103. It is stated that Mr Agent did some research after the hearing in Munich as regards his credit card and apparently discovered that his card had been charged with costs associated with FIBA.US.COM. The Arbitrator finds this position or submission to be unsustainable. The domain was established in December 2011 and for Mr Agent’s position to be true, it would require the Arbitrator to believe that Mr Agent did not notice a charge on his credit card for these sums for a period of nine months or more. Also in this regard, in the last submission made by Claimants, documentation seemingly coming from a credit card company to Mr Agent does not support his point, and indeed shows his position to be riven with inconsistencies.
104. The Arbitrator had the benefit of observing Mr Agent during his testimony and also has seen the tenor of his written style. It is simply impossible for the Arbitrator to believe that a man with Mr Agent’s eye for detail, his ease with the electronic mediums of communication, his fluency of writing and his general command (at least this was the clear impression during his testimony) of every pertinent fact, would overlook a charge of this nature on his credit card only to discover it many months later.

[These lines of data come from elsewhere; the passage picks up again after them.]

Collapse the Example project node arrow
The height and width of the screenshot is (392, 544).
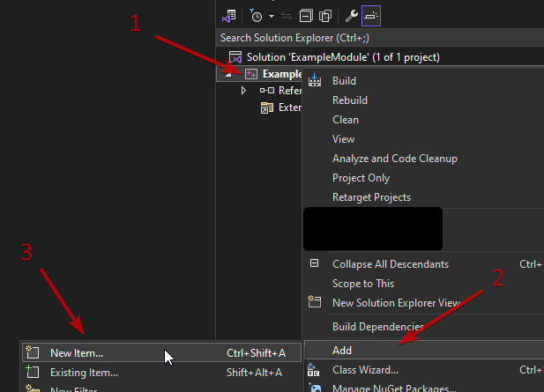pyautogui.click(x=227, y=74)
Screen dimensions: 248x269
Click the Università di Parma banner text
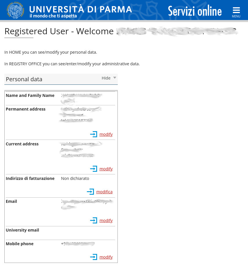click(81, 10)
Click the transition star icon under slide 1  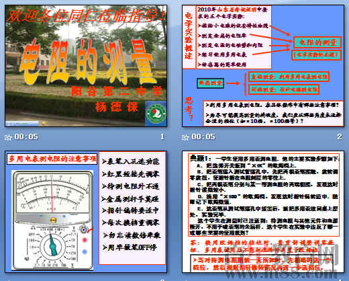(8, 137)
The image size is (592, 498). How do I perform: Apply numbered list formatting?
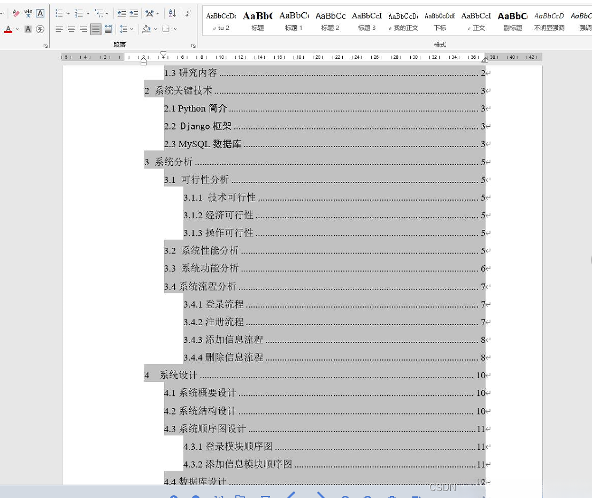(79, 12)
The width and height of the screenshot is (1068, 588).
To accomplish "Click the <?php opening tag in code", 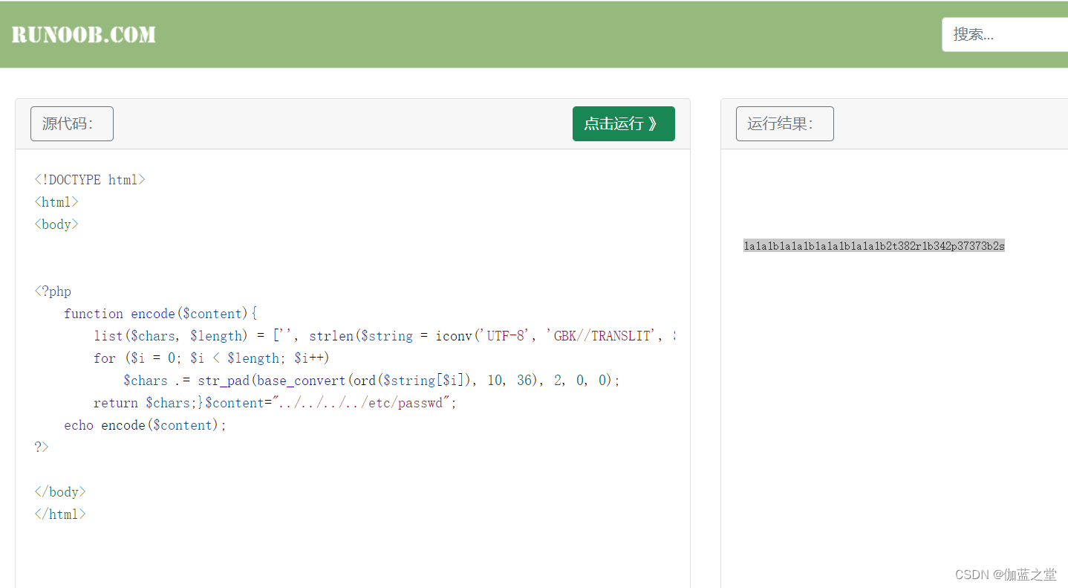I will [x=52, y=291].
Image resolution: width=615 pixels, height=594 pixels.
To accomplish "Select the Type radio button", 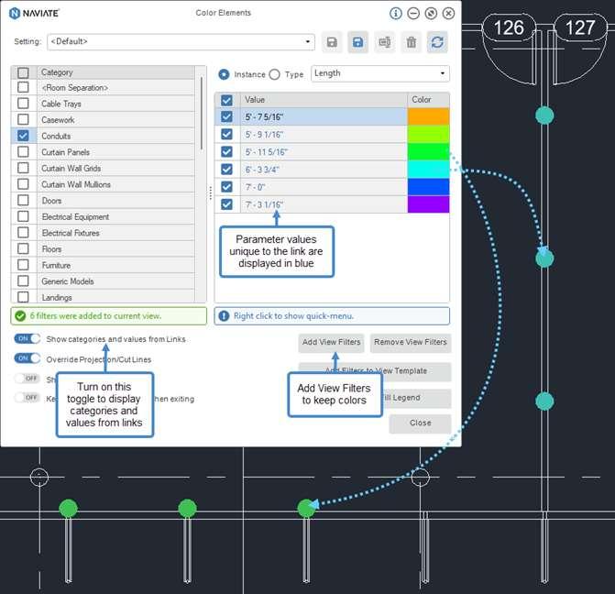I will pos(275,74).
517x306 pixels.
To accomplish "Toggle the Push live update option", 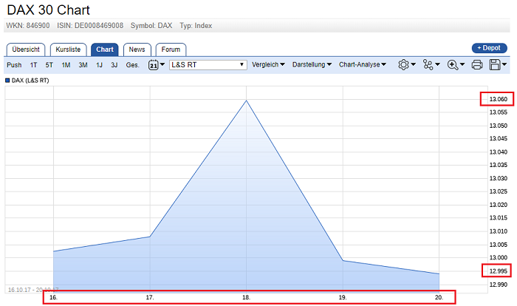I will [x=14, y=65].
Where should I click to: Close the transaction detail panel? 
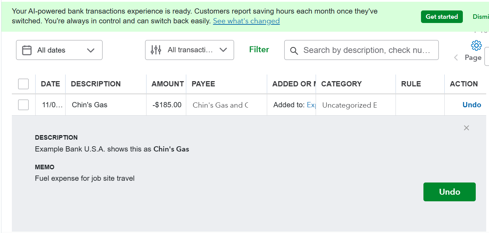click(x=466, y=128)
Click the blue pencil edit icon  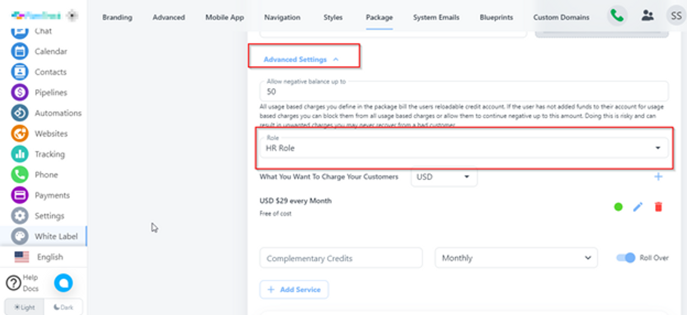(638, 207)
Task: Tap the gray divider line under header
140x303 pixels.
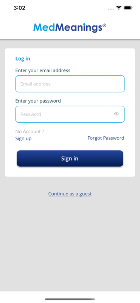Action: click(70, 40)
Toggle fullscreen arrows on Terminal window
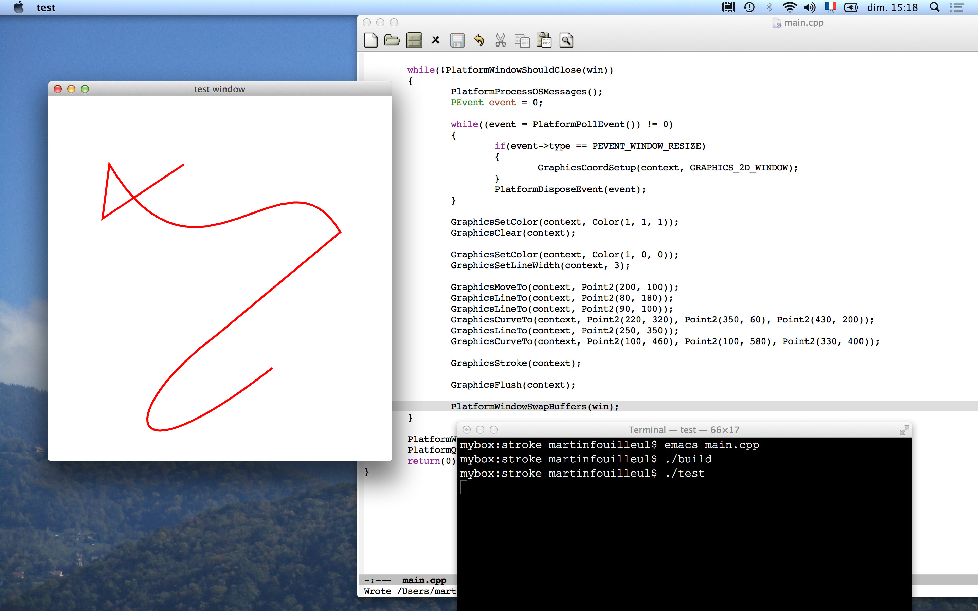The image size is (978, 611). tap(904, 430)
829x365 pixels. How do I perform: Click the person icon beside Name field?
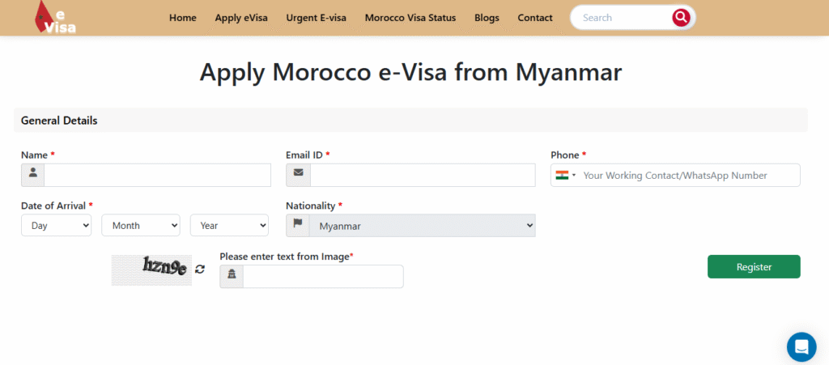pos(33,175)
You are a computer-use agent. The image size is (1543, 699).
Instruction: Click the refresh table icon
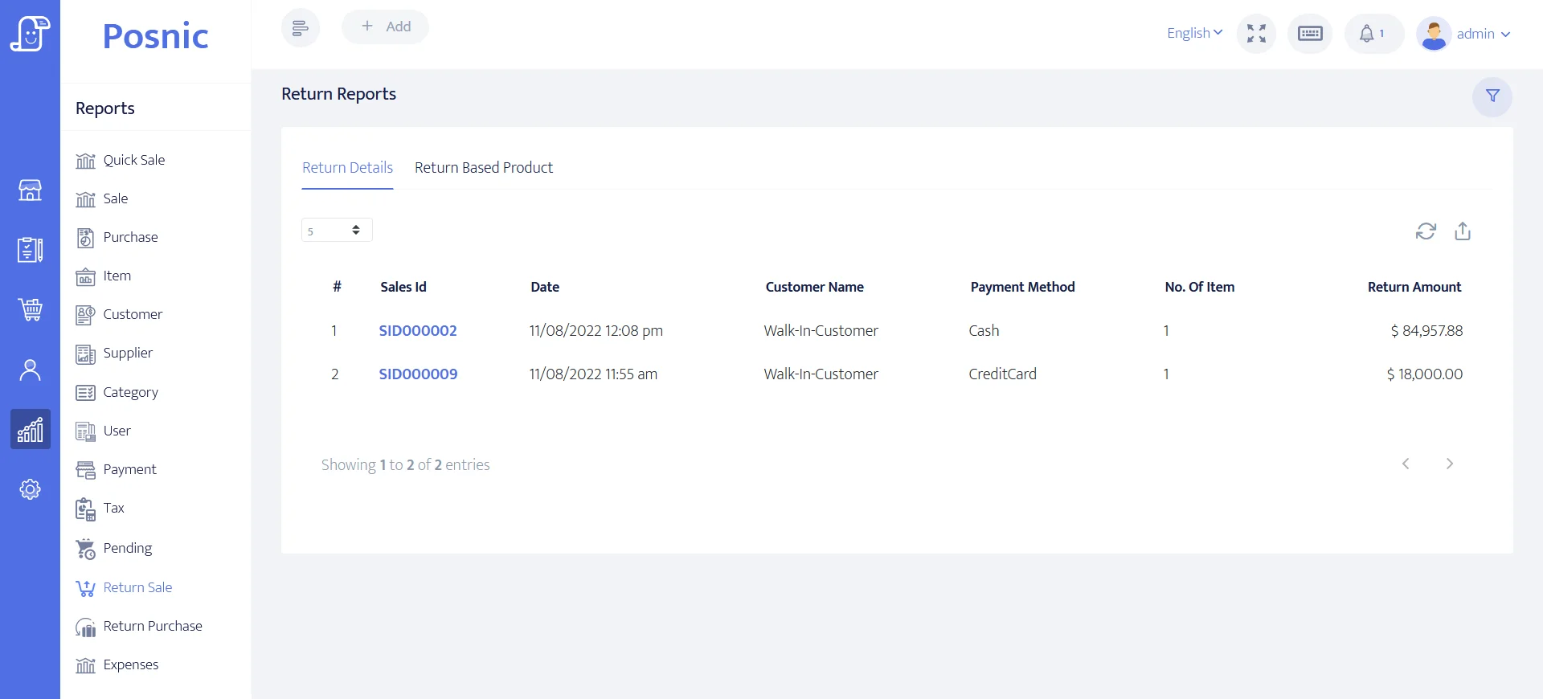(1426, 231)

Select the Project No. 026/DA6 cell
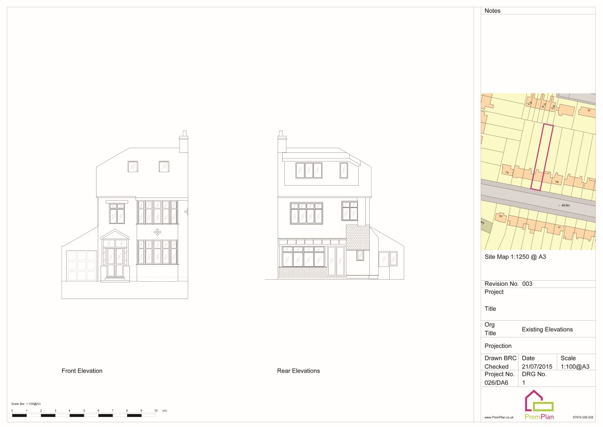pyautogui.click(x=496, y=383)

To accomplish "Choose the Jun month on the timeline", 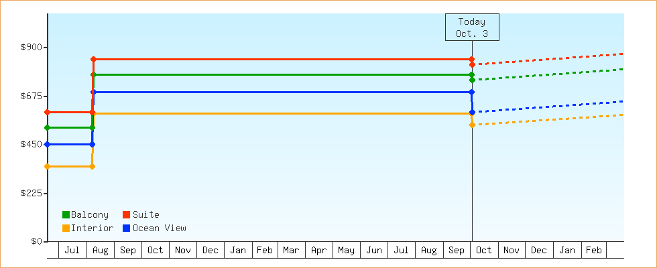I will point(374,250).
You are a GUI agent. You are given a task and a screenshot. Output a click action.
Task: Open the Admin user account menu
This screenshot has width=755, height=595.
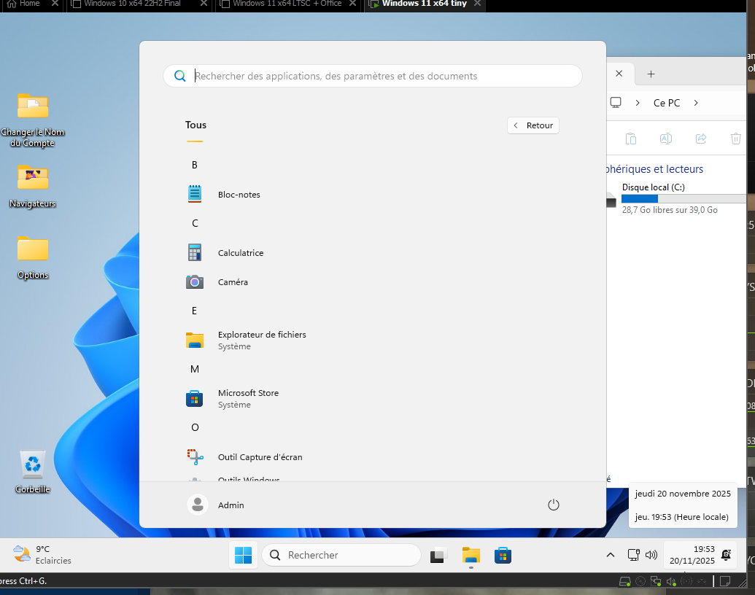click(217, 505)
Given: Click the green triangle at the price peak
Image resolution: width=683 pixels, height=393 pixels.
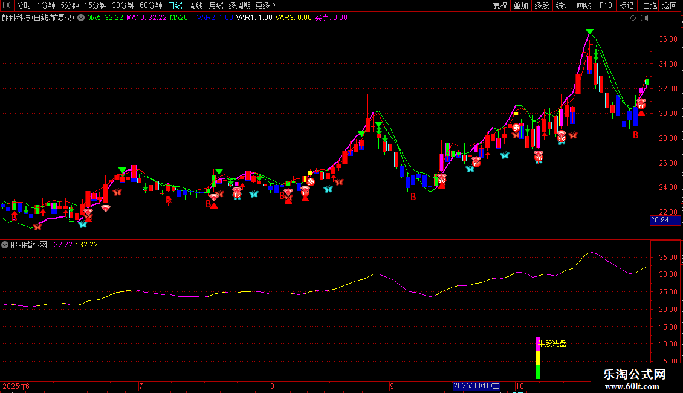Looking at the screenshot, I should (x=589, y=31).
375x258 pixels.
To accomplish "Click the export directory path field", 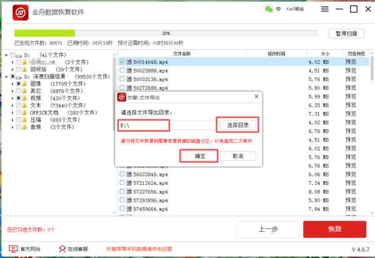I will point(165,125).
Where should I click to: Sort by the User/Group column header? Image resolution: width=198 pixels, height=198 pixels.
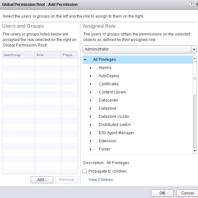tap(12, 55)
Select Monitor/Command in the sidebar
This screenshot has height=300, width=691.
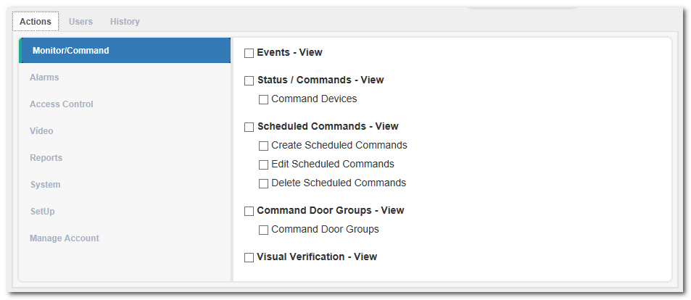pos(125,51)
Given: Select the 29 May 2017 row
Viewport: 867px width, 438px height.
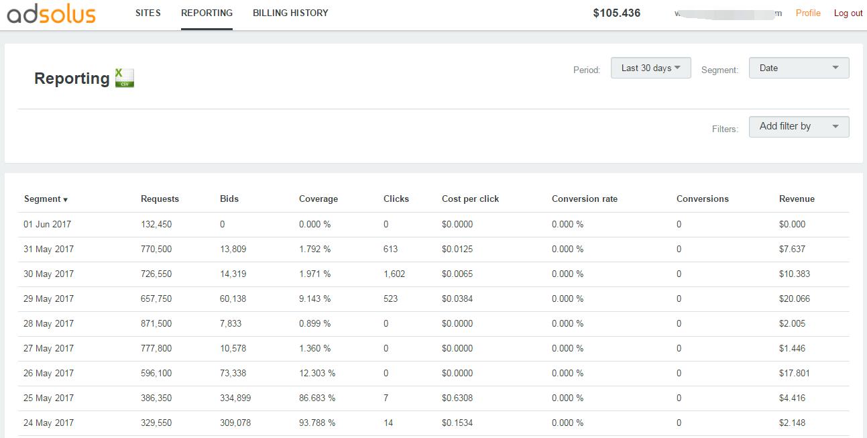Looking at the screenshot, I should click(49, 299).
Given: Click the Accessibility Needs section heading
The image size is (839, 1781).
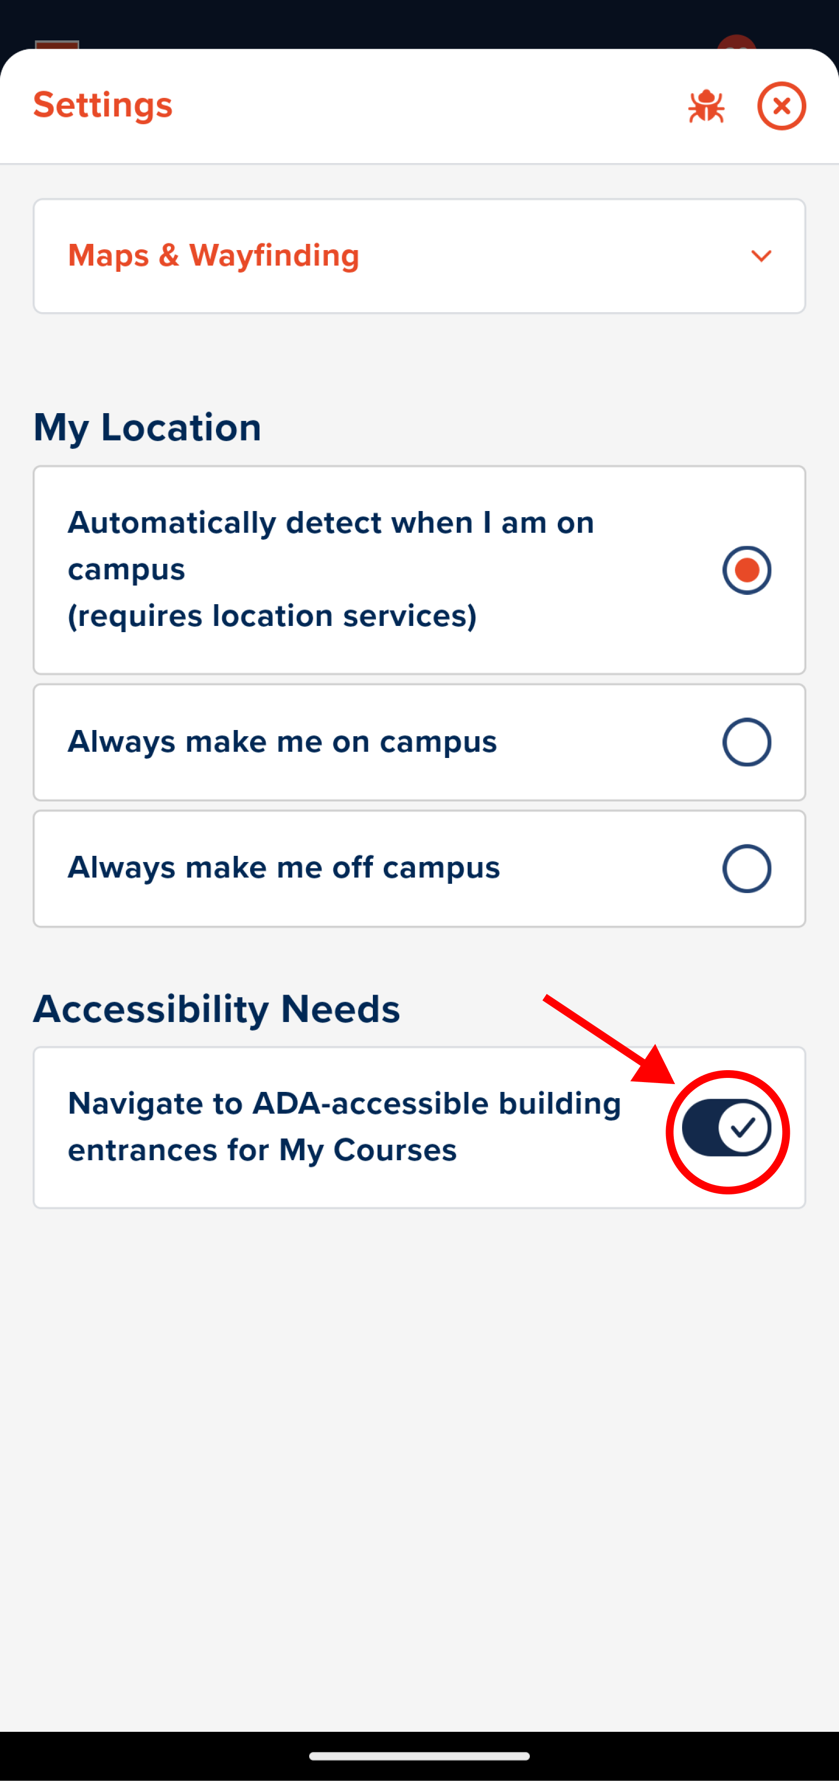Looking at the screenshot, I should tap(216, 1009).
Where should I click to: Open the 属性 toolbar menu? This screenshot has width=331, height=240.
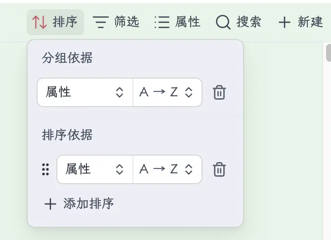click(x=188, y=22)
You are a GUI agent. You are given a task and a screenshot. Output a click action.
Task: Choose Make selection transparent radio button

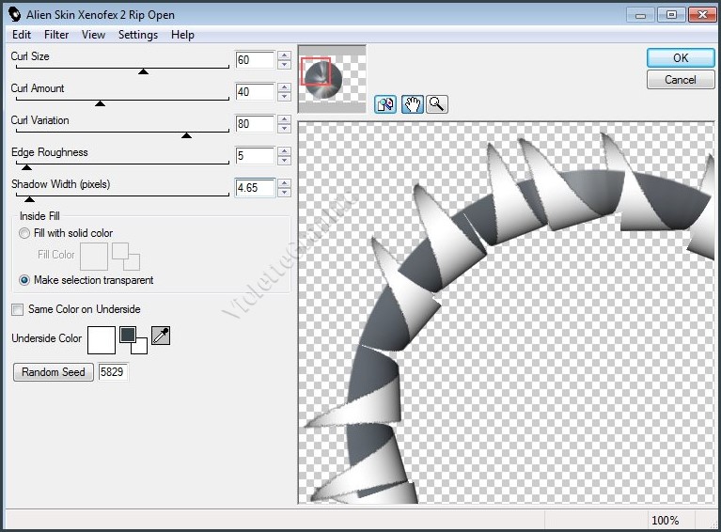[x=24, y=280]
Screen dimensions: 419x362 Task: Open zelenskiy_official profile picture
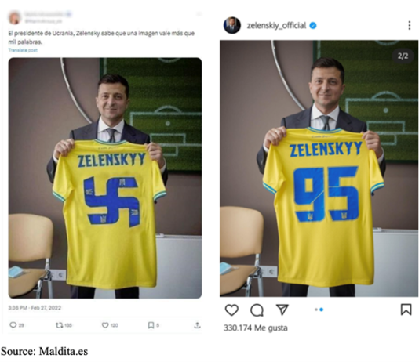tap(232, 25)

105. The Arbitrator is told that Mr Agent has initiated a complaint with his credit card company and this is what prompted the email from [one of the webhosting companies]. The Arbitrator is further told that the credit card company has placed Mr Agent under a silence order. The Arbitrator views this submission as unsustainable. It is not credible to suggest that an unnamed credit card company could gag its customer to such an extent so as to render a party to an international arbitration, where the stakes are high (and the arbitrator is mandated to rule ex aequo et bono), completely mute.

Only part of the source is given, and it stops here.